The REP was originally established to reduce employee exposures to safety related hazards in the Automotive Parts Supplier Industry (specifically, NAICS code 3363xx, which covers motor vehicle parts manufacturers). Workers in this industry are exposed to caught-in, crushing, struck-by, and electrical hazards due to the machinery utilized in the making of these parts.
Data from the Bureau of Labor Statistics (BLS) shows that in 2010 the auto parts supplier industry in Alabama had a higher injury and illness rate — 4.6 per 100 full-time workers — than the same industry nationwide which had a rate of 3.0 per 100 full time workers, meaning the injury and illness rate in Alabama was 50% higher than the same industry across the country in 2010. Currently, BLS data shows that the 2015 Days-Away, Restricted, Transfer (DART) rate has lowered in Alabama to 2.6 (same as the National average). However, inspection data still indicates a need for the program in this industry, OSHA says.

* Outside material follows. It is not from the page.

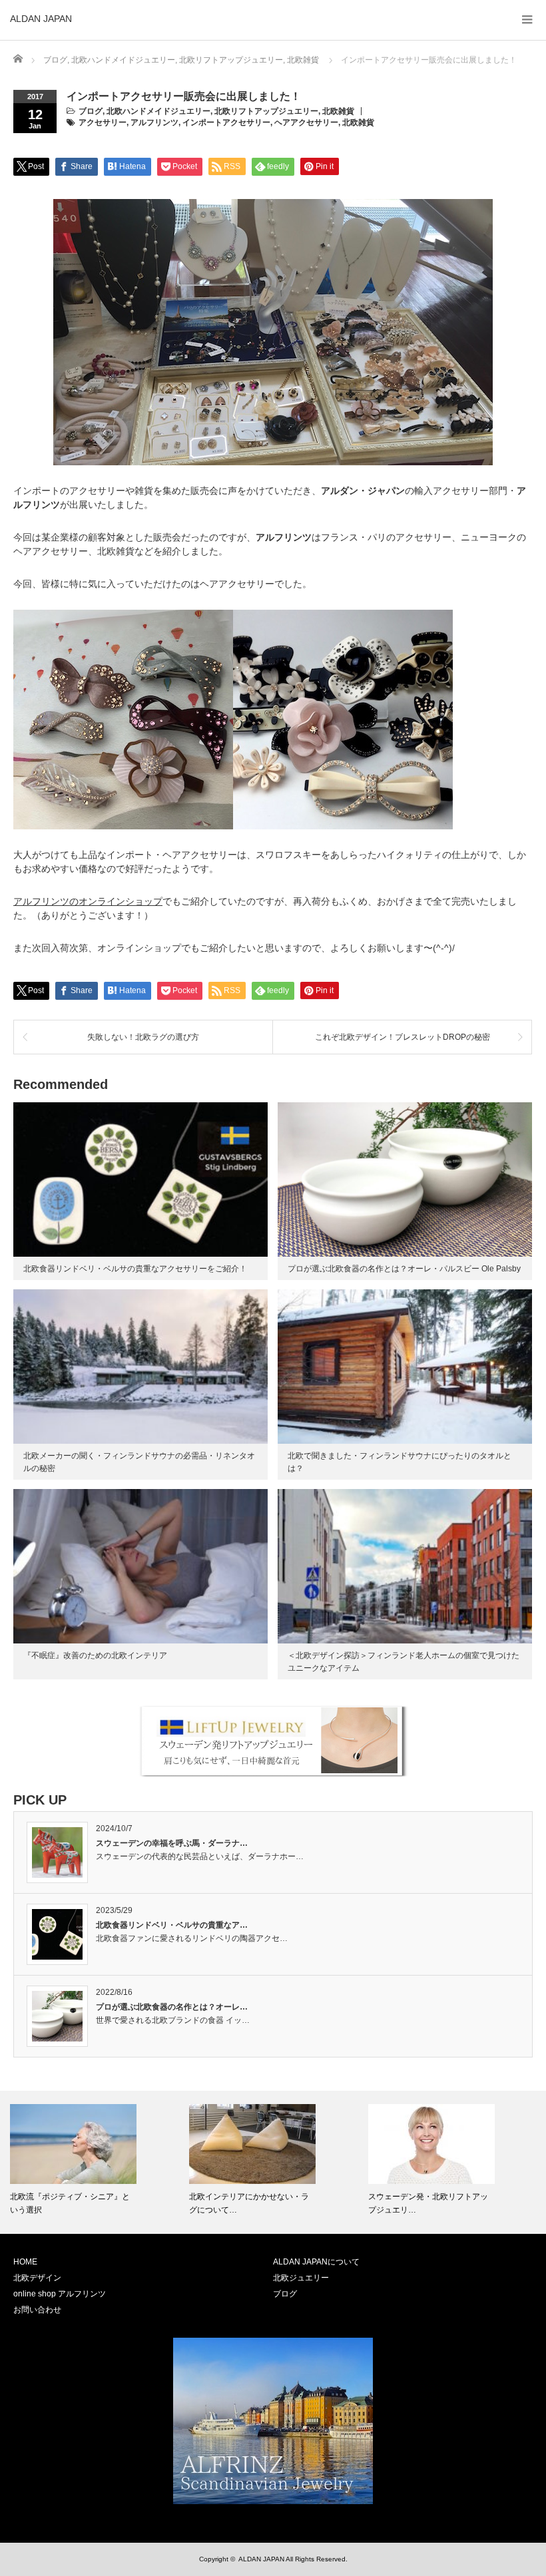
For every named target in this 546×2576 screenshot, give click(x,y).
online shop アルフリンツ (59, 2293)
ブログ (91, 111)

A review of inspection data from October 1, 2011, to September 30, 2016, revealed that a total of 344 inspections in this industry were completed. Of the 233 inspections that were not “in compliance” (meaning there were no violations found) more than 84 percent of them resulted in Serious, Repeat, and Willful violations. More than 721 violations were cited. OSHA says that 135 violations were associated with lockout/tagout; and 180 violations were associated with machine guarding.
During FY-16, OSHA Region IV conducted 46 inspections coded under the REP. 143 total violations were cited, with the majority of those being violations of the machine guarding and lockout/tagout standards. Because the industry is concentrated in Alabama, Georgia, and Mississippi, the REP is implemented to focus on those jurisdictions, OSHA says.